Erev Rosh haShanah — 5775 — Oh, the Places You’ll Go: The Sacred and the Exile

08/10/2014 at 09:11 Leave a comment

“Oh, the Places You’ll Go: The Sacred and the Exile”

 

Erev Rosh haShanah

Neil F. Blumofe

24 September 2014

Shanah Tovah, everyone!

Oh, the thinks you can think! Oh, the thinks you can think, if you’re willing to try…

 

Think of an elephant up in a tree, think of a person too tiny to see! Think of a bird with a one-feather tail, going on adventure down a dangerous trail! Think of a bird who flies off on a spree, think of a kangaroo, sour as can be! … An unusual story will soon be unfurled, of an elephant trying to save a small world.

You know, I’ve thought a lot about integrating the theme of Dr. Seuss into these High Holy Days – and the closest I can get to his particular lilt and rhythm of language is Yiddish:

Az di vort iz in moil, iz men a har – az me lozt zi arois, iz men a nar

While the word is still in your mouth, you are a liege, you are something special — once you utter it, you are a fool.

So, here I go – uttering the words in my mouth.

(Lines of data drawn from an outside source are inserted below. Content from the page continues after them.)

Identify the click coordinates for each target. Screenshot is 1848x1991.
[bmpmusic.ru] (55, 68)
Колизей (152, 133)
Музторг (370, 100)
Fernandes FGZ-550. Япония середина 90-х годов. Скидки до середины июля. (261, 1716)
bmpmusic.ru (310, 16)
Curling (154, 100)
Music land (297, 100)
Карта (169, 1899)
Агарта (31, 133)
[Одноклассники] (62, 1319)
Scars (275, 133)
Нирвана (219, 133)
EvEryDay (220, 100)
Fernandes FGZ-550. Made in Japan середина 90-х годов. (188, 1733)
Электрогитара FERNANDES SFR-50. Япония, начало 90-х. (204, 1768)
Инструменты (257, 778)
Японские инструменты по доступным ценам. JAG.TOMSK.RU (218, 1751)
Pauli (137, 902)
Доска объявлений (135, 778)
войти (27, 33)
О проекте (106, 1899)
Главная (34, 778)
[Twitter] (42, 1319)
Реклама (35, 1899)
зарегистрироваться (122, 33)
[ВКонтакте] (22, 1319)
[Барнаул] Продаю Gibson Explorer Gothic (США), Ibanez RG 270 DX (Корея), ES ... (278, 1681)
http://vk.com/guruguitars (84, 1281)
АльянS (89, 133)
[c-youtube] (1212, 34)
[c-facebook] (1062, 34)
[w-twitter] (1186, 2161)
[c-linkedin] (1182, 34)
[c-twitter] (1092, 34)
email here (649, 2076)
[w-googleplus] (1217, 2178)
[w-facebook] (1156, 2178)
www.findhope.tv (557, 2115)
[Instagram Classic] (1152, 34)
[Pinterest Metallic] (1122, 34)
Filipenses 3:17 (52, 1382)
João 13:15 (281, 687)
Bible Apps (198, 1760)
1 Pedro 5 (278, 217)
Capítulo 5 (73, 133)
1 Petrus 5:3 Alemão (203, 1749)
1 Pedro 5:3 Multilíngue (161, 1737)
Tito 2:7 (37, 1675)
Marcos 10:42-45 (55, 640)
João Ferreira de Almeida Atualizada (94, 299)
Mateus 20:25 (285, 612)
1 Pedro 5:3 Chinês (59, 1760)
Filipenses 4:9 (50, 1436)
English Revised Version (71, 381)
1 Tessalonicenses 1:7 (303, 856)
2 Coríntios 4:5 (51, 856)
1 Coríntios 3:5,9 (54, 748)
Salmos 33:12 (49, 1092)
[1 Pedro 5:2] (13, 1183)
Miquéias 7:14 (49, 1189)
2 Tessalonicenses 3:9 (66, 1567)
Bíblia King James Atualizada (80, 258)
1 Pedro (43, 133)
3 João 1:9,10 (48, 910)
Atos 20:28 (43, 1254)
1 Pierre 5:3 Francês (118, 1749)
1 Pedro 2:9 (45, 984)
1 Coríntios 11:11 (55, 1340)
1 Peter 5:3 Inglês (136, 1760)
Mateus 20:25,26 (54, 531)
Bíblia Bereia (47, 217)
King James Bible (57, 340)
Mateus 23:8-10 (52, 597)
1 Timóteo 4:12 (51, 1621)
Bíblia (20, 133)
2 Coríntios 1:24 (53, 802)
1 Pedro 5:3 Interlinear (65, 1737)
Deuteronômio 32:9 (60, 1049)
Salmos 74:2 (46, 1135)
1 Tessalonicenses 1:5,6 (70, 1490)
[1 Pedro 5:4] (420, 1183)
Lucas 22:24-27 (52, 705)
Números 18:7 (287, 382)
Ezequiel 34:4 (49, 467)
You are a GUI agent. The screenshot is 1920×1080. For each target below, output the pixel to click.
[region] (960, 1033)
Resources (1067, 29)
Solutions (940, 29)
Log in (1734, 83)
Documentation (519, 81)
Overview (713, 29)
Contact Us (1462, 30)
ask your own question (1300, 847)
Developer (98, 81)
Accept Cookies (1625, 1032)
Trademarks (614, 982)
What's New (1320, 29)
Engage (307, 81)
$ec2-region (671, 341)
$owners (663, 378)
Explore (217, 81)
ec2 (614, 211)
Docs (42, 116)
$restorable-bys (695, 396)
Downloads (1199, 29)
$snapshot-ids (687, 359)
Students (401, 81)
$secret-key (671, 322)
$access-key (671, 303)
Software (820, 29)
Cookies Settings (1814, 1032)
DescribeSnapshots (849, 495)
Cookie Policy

Together we journey into these just-opened gates of the New Year and we stand on the threshold of renewing possibility, remaking meaning, and rediscovering wonder. I am amazed that we are all together and I do not take our convergence for granted. There are so many other things – so many moving parts that sometimes seem to conspire in our schedules and in our world that prevent or discourage us from making the effort to be here now.  I am grateful and motivated in your company this evening.

And even as we sit here, hearing the melodies unique to this season, holding these prayers and poems of inspiration and hope in our hands, are we convinced that this destination, this sacred space and experience brings us insight, gentleness, and confidence – can we be in this space without judging ourselves – without asserting our right to a premiere position, or some sort of exalted status – some sort of extra attention – rewarded because we choose to belong to this community? Can we put away our reliance on feeling like an insider, or relishing our self-proclaimed outlier-ness — our removed and removing status?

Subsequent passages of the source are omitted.